=== Data records ===

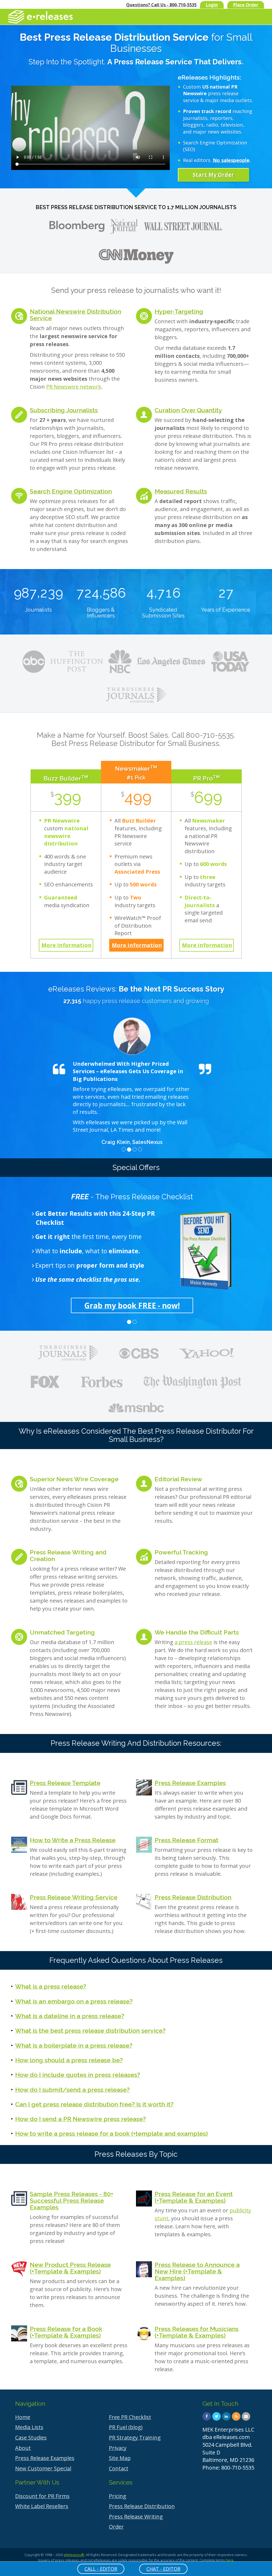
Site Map (120, 2458)
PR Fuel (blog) (126, 2427)
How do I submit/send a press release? (72, 2089)
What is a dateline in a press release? (69, 2015)
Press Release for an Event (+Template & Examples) (194, 2197)
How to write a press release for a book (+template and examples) (111, 2133)
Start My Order (213, 174)
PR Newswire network (73, 386)
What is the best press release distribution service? (90, 2030)
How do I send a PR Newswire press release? (80, 2118)
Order (116, 2526)
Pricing (117, 2496)
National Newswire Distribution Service (75, 315)
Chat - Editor (163, 2569)
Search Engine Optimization (71, 491)
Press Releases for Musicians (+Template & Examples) (197, 2332)
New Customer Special (43, 2468)
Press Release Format (186, 1840)
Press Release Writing (136, 2516)
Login (212, 5)
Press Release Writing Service (73, 1897)
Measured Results (181, 491)
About (23, 2447)
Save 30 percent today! (131, 1305)
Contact (118, 2468)
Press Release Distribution (193, 1897)
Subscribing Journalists (64, 410)
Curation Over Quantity (188, 410)
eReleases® (74, 2554)
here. (230, 2560)
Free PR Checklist (130, 2417)
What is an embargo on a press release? (74, 2001)
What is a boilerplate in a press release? (73, 2045)
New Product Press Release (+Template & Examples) (70, 2268)
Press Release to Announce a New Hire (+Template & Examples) (197, 2271)
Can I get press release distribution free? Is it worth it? (94, 2104)
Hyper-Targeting (179, 311)
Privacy (117, 2447)
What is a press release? (50, 1986)
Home (22, 2417)
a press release (193, 1642)
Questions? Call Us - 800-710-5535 (161, 5)
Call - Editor (100, 2569)
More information (66, 945)
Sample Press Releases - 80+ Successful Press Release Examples (71, 2200)
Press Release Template (65, 1782)
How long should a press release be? (69, 2060)
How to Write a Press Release (73, 1840)
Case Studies (31, 2437)
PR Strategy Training (135, 2437)
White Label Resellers (41, 2506)
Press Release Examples (190, 1782)
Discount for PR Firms (42, 2496)
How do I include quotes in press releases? (77, 2074)
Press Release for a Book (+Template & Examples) (66, 2332)
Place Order (245, 5)
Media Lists (29, 2427)
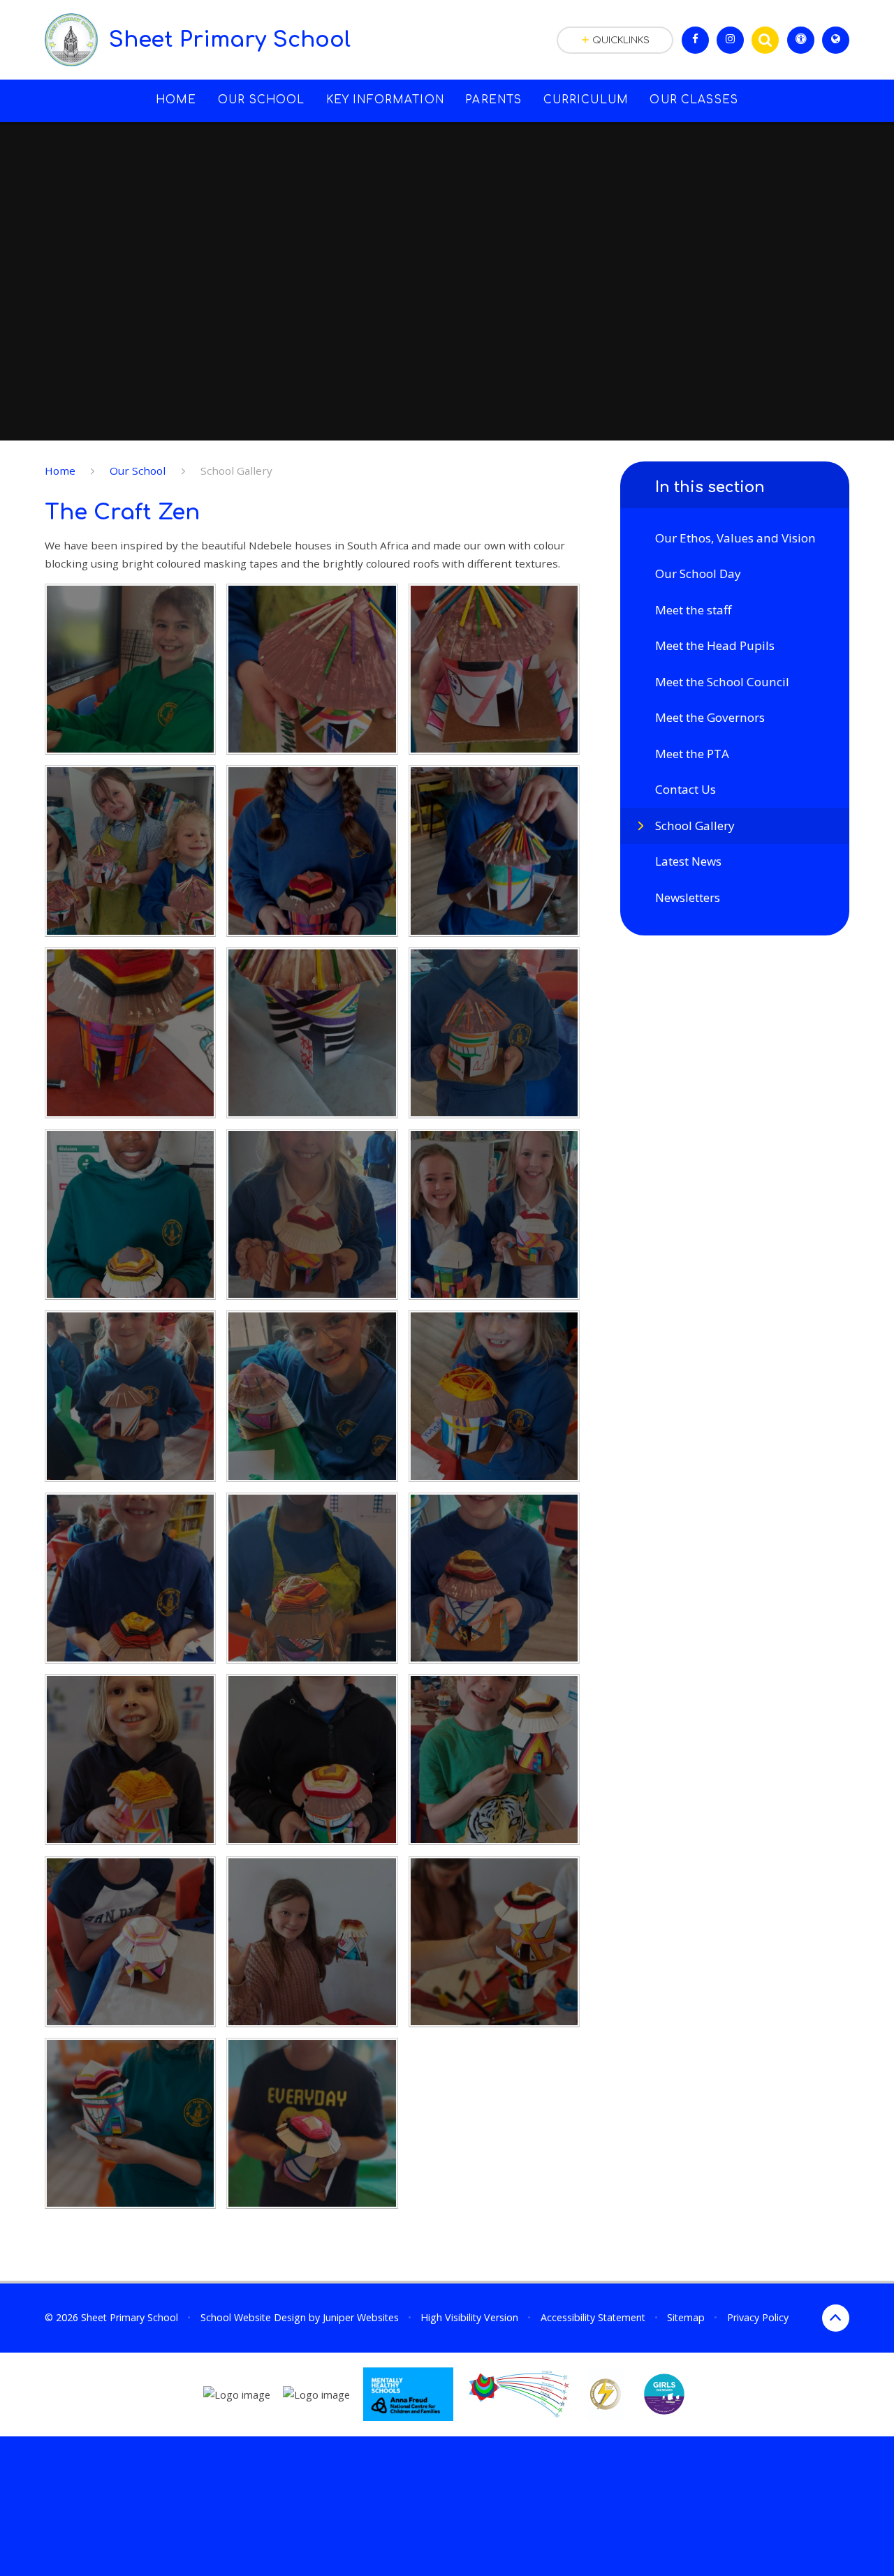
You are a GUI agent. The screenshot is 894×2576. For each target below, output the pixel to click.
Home (60, 471)
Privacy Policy (758, 2317)
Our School (138, 471)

===

:: Task ::
After dropping the pictures, reproduce exactly the lines from the first line of the entries through the line containing "Start My Order (213, 174)", both included.

:: Written reply ::
Site Map (120, 2458)
PR Fuel (blog) (126, 2427)
How do I submit/send a press release? (72, 2089)
What is a dateline in a press release? (69, 2015)
Press Release for an Event (+Template & Examples) (194, 2197)
How to write a press release for a book (+template and examples) (111, 2133)
Start My Order (213, 174)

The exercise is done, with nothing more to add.